Cardinal Timothy Dolan Deposed About Abuse Cases Against Catholic Church When Archbishop Of Milwaukee, Wisconsin
NEW YORK — Cardinal Timothy Dolan, the archbishop of New York, was deposed Wednesday about abuse cases against Roman Catholic clergy in the Archdiocese of Milwaukee, which he led from 2002 until 2009.
Frank LoCoco, an attorney for the Milwaukee Archdiocese, and Jeff Anderson, a plaintiffs’ attorney, confirmed the cardinal was deposed.
The Milwaukee Archdiocese faces allegations from nearly 500 people. Archbishop Jerome Listecki, the current Milwaukee church leader, sought bankruptcy protection in 2011, saying the process was needed to compensate victims fairly while ensuring the archdiocese could still function. Milwaukee is the eighth diocese in the U.S. to seek bankruptcy protection since the abuse scandal erupted in 2002 in Boston.

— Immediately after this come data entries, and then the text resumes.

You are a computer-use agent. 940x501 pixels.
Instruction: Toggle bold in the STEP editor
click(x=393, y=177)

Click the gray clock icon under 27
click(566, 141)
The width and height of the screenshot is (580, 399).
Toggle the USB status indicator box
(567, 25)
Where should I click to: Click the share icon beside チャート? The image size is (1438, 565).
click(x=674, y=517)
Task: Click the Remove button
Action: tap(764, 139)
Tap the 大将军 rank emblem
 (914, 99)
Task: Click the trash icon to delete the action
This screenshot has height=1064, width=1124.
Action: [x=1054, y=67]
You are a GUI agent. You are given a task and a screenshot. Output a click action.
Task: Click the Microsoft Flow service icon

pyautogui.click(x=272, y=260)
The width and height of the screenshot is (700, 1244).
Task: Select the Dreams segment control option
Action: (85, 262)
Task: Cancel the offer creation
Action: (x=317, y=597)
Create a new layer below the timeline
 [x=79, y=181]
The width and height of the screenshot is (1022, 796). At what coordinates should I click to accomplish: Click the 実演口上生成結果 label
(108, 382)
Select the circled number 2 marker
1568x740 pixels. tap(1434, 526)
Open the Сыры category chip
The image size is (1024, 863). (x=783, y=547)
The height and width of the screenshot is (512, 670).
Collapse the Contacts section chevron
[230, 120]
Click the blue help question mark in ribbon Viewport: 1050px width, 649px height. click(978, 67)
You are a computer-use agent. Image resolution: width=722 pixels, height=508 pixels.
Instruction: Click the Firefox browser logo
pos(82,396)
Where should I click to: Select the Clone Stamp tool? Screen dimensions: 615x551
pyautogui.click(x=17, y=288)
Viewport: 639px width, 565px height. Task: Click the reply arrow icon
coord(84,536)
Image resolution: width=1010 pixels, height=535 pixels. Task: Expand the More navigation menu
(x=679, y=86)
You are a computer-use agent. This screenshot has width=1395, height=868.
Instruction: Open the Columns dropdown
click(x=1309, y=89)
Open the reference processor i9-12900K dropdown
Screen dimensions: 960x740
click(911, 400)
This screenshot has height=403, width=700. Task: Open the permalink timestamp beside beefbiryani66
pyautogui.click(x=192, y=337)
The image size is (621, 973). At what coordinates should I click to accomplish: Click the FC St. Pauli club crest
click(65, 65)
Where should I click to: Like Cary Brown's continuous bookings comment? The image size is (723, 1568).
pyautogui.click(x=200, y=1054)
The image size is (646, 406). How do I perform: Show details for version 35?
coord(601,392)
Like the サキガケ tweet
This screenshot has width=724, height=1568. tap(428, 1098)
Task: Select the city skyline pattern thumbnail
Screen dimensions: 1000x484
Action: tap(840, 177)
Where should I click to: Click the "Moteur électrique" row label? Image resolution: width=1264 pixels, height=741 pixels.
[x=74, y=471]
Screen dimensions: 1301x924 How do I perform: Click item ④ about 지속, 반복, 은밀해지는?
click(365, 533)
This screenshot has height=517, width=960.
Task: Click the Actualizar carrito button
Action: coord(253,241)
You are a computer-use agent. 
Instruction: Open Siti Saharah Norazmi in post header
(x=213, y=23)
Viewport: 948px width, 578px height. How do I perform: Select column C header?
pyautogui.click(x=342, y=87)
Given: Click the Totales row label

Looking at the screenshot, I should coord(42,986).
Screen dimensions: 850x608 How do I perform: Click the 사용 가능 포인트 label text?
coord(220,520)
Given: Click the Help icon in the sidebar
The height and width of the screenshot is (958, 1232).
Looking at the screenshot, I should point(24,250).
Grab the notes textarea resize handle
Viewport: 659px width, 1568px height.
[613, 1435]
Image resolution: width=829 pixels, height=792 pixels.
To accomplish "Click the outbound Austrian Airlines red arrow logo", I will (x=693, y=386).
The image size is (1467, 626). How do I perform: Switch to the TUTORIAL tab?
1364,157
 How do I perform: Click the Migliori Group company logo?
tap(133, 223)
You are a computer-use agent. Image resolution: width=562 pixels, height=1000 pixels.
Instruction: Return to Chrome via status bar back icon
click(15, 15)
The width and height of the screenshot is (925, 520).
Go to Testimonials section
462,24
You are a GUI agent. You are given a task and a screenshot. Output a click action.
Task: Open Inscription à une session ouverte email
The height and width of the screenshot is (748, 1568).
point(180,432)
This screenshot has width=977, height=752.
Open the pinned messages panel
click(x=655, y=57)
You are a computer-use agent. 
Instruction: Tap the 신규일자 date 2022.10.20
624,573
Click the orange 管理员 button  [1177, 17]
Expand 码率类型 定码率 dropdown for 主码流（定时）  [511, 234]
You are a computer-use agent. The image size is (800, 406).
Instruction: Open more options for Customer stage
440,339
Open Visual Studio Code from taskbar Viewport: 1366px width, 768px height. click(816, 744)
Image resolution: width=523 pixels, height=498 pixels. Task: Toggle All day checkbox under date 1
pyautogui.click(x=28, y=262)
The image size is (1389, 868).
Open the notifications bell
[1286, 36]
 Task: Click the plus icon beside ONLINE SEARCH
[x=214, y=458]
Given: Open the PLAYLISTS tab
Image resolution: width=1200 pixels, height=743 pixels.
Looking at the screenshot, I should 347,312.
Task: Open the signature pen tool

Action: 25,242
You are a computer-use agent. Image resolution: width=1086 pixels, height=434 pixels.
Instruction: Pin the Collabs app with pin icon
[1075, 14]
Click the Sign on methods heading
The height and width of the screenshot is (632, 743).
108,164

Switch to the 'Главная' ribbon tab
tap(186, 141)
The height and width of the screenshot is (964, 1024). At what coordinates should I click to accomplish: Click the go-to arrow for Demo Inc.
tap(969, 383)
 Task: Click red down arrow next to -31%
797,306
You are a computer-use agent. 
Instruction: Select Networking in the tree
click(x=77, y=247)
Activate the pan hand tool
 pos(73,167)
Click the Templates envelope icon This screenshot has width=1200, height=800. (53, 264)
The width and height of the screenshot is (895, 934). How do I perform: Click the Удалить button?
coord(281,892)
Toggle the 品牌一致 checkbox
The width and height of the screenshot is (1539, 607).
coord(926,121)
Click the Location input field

Dolan is one of two U.S. cardinals to be deposed this week. Cardinal Roger Mahony, the retired archbishop of Los Angeles, is scheduled to be questioned Saturday in a lawsuit over a visiting Mexican priest who police believe molested 26 children in 1987. The Rev. Nicolas Aguilar Rivera fled to Mexico in 1988 after parents complained. He has been ousted from the priesthood but remains a fugitive.
Both Dolan and Mahony will soon be in Rome to participate in the conclave that will elect a successor to Pope Benedict XVI, who is resigning.
Pressure has been building in Italy for Mahony to bow out of the conclave; however, Mahony has indicated in postings on his blog and Twitter accounts that he will participate in the papal election.
The Los Angeles Archdiocese this month released thousands of pages under court order from the confidential personnel files of more than 120 accused clergy. The files show that Mahony and other top archdiocese officials maneuvered behind the scenes to shield accused priests and protect the church from a growing scandal while keeping parishioners in the dark.
LoCoco said in a phone interview with The Associated Press that Dolan was asked about his decision to publicize the names of priests who molested children.
“The names were published so that people would come forward, share their story and begin what Cardinal Dolan and all those involved would be a healing process,” LoCoco said.
Dolan’s deposition was first reported by The New York Times.
Additional church officials deposed in connection with the bankruptcy and lawsuits include another former Milwaukee archbishop, Rembert Weakland; a retired auxiliary bishop; an archdiocese official who helps victims; the archdiocesan chancellor; and others, according to LoCoco and a spokesman for the Milwaukee archdiocese.
The Milwaukee Archdiocese recently said it was going broke. Its legal and other fees have reached nearly $9 million, according to court filings. Advocates for victims have accused the archdiocese of trying to shield assets by transferring millions of dollars separately into a cemetery trust fund and a parish fund several years ago.
Dolan is the president of the U.S. Conference of Catholic Bishops. His name has come up on some Vatican analysts’ lists of cardinals who could be elected in the upcoming conclave, though he is considered a longshot.
Joseph Zwilling, a spokesman for the New York Archdiocese, said Dolan had long-awaited the chance to discuss his decision to publicize the names as part of his efforts to help victims.
“He has indicated over the past two years that he was eager to cooperate in whatever way he could,” Zwilling said in a statement.